1.4.3. Un contexte socio-spatial et des jeux d'acteurs
déterminants
Cependant, si le territoire des animaux sauvages est plus ou
moins continu d'un point de vue écologique, il peut rencontrer plusieurs
sous espaces aux dynamiques sociales et préoccupations
différentes (Bortolamiol et al., 2017). Les conflits
hommes-animaux peuvent en effet révéler des conflits
humains-humains sous-jacents, dont la non-résolution limitera
l'efficacité de toute tentative de réduction des conflits avec
les animaux (Hill, 2015). Redpath, Bhatia et Young (2015) argumentent donc que
toute étude sur les conflits hommes-animaux doit d'abord s'attacher
à identifier les différents groupes d'acteurs et les
intérêts qui déterminent leurs actions et interactions. La
prise en compte des dynamiques territoriales et du contexte socio-spatial est
donc capitale (Marchand 2013).
Les aires animales se caractérisent en effet plus par
la continuité que par la séparation avec les
sociétés humaines. Les rencontres hommes-animaux et les acteurs
engagés se multiplient sous la pression démographique qui peut
aller jusqu'à réduire l'habitat de nombreuses espèces aux
seules aires protégées. La complexité du partage de
l'espace qui s'ensuit peut expliquer en partie les conflits hommes-faune
sauvage (Bortolamiol et al., 2017). En effet, les espaces
protégés sont connectés avec plusieurs territoires aux
contextes sociaux, économiques, culturels, institutionnels...

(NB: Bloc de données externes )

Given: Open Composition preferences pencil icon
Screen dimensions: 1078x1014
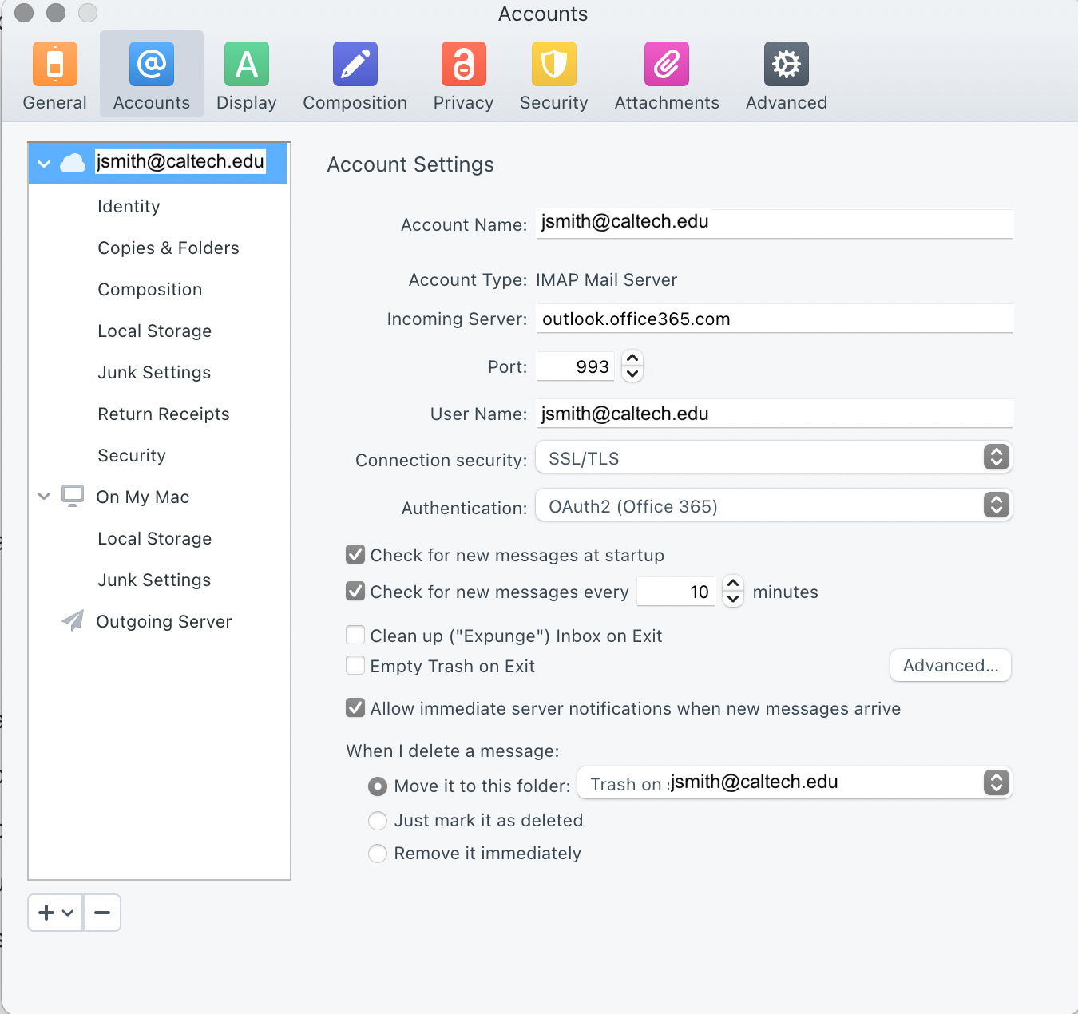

variés et mettant en relation plusieurs groupes d'acteurs ayant des
logiques et des intérêts qui peuvent être antagonistes, et
ayant des capacités d'actions très inégales.
La représentation de la faune peut ainsi varier
fortement selon les catégories d'acteurs concernées: nuisance
pour les agriculteurs et les populations vulnérables en bordure des
aires protégées, produit touristique pour les classes moyennes
urbaines et les professionnels du tourisme, patrimoine de la
biodiversité à protéger pour les autorités
forestières, représentation religieuse pour certains...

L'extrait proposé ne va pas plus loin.